November 30th, 2007

Enterprise Bridge

This is the KGB

The question of from whence came KGB-FM finally popped into my head again while I was sitting in front of the computer, so I went looking for its history.

For non-radio geeks, the United States has not issued three-letter callsigns to broadcast stations in many decades. The stations that have them were issued them in the 1920s. Once the rules changed in 1931, all new calls were 4 letters. If an AM station's owners started an FM or a TV station, they could suffix the AM call appropriately. Otherwise, if you don't have a 3-letter call now, you can't get one. And if you give it up, you can't get it back. Which means that for a post-Cold War station to have the callsign of a hostile intelligence agency, it had to have it before 1930, and had to keep it all through the bad old days.

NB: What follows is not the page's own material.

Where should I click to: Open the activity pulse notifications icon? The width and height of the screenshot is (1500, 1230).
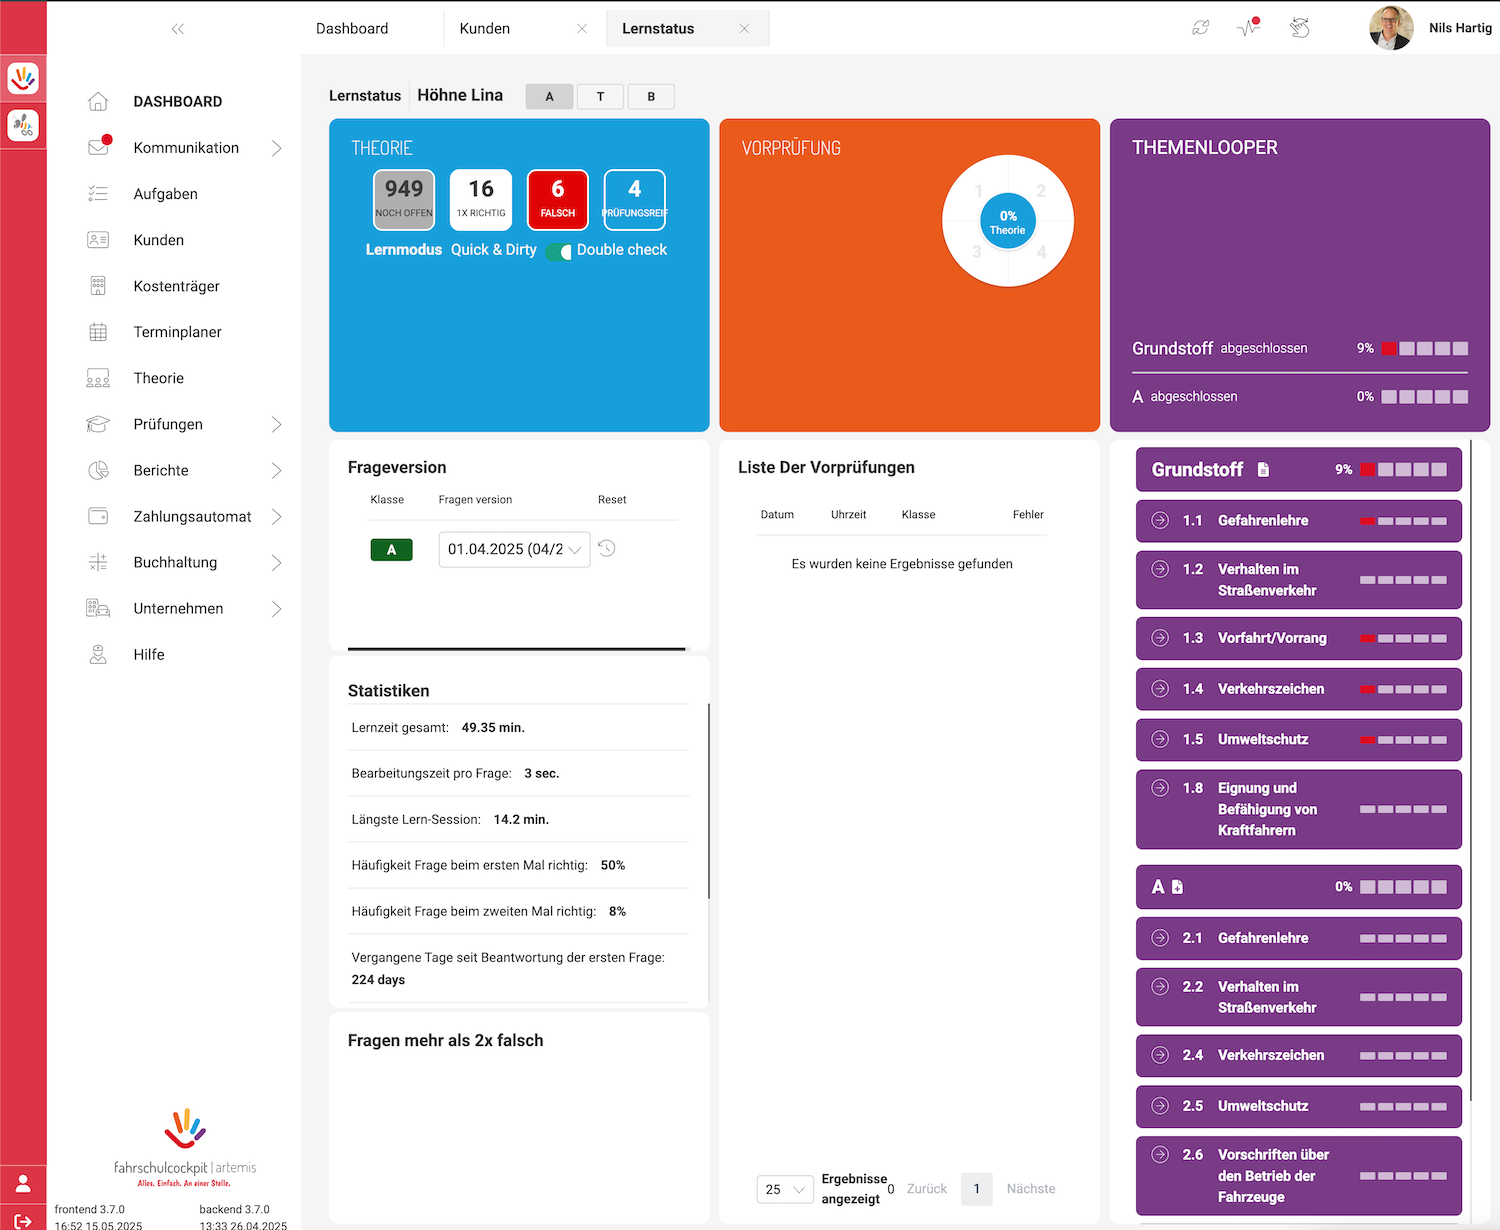[x=1249, y=27]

A page on KGB's history, and another on 3-letter calls tells us this: in 1927, KFBC hired a station manager named George Bowles. Bowles requested a call change, granted in March of '28, to include his own initials--KGB.

The station slogan in those days was "Music for the Sick", which some would probably argue applies just as well to the modern day FM rocker.

Ownership started a simulcast station on the new FM band in 1972. This is the same KGB-FM on 101.5 MHz I wake up to today.

The AM station changed calls in 1982, and again later on, and is now KLSD, carrying the new "XTRA Sports" on 1360 kHz. (The old "XTRA Sports" ran on XETRA 690 AM until dimwit Clear Channel management decided we were "better served" by running it out of Los Angeles. They were forced to divest management of it last year, it's now Spanish talk.) KLSD and KGB-FM are both owned by the Clear Channel World Domination Empire, run out of the same fortress in Kearny Mesa.

As a side note, in my searches, I found an account of the KSON tower blowing over three years ago. If the idea of tons of steel, wired to a 50 kW transmitter, dangling from 300 feet in the air doesn't scare the crap out of you, it should.